→ Challenge: Copy the part of the listing that opens with the line containing "Reload the AliExpress orders page" and runs through the end of the listing, leaving out the pictures.
***** Input records *****
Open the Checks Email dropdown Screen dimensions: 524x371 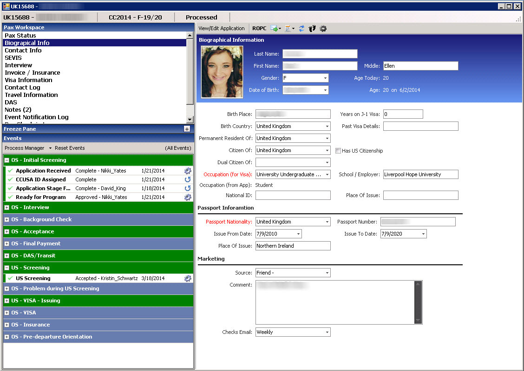[327, 332]
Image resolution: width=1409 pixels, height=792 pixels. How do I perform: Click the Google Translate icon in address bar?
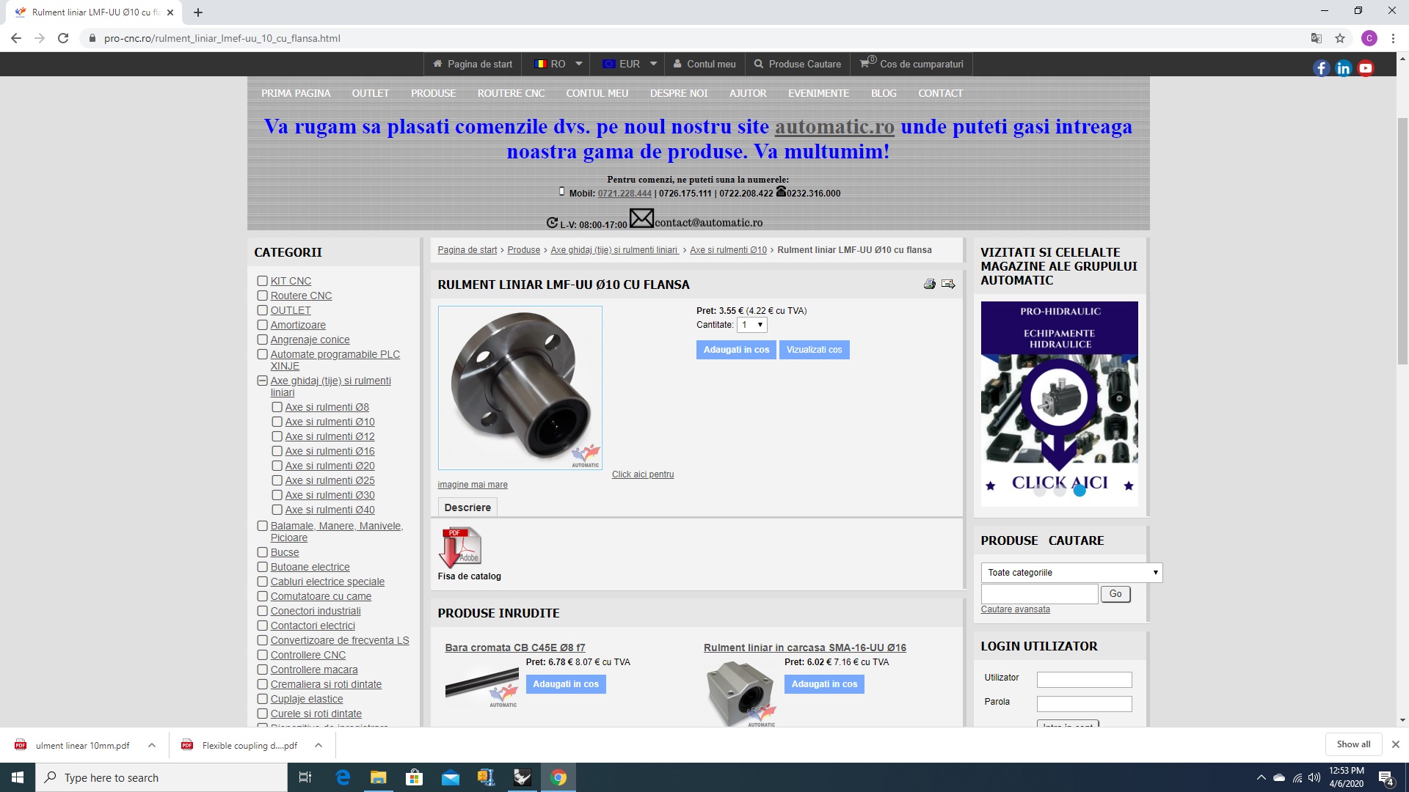point(1317,38)
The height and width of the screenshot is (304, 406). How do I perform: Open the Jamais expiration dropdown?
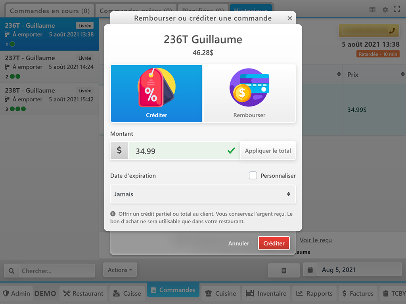(203, 194)

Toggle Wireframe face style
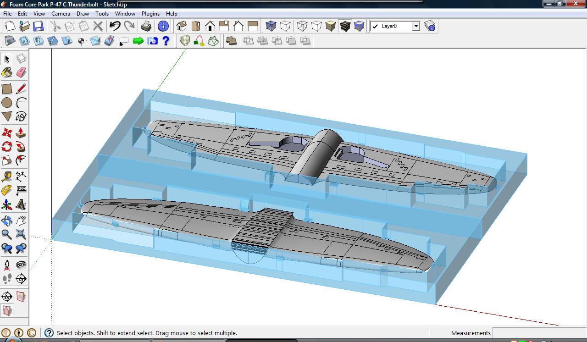click(302, 26)
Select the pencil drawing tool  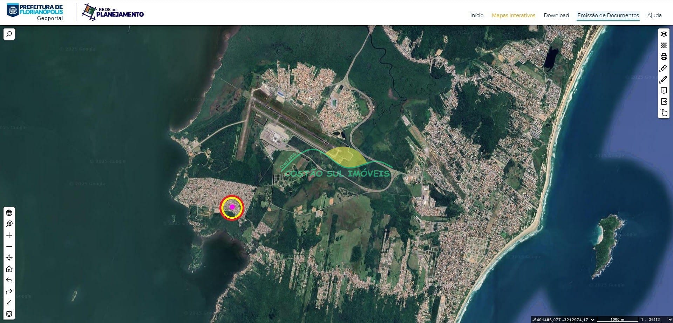pyautogui.click(x=664, y=79)
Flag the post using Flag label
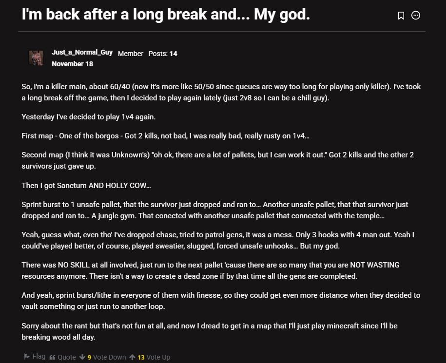Image resolution: width=446 pixels, height=363 pixels. tap(39, 356)
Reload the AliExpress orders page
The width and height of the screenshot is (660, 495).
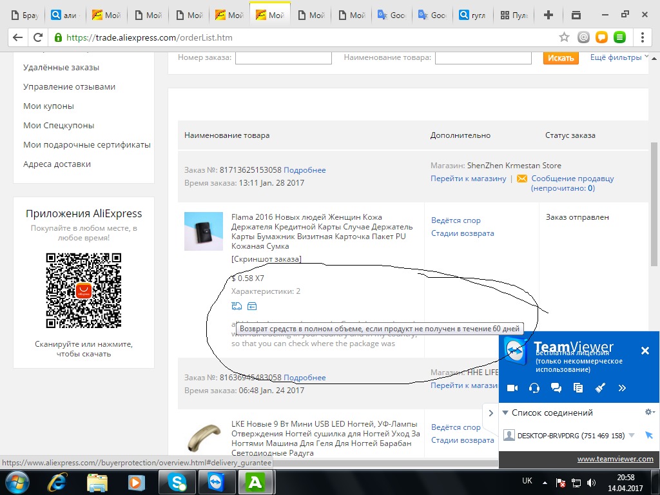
*****
→ Completed exercise:
Reload the AliExpress orders page
The width and height of the screenshot is (660, 495).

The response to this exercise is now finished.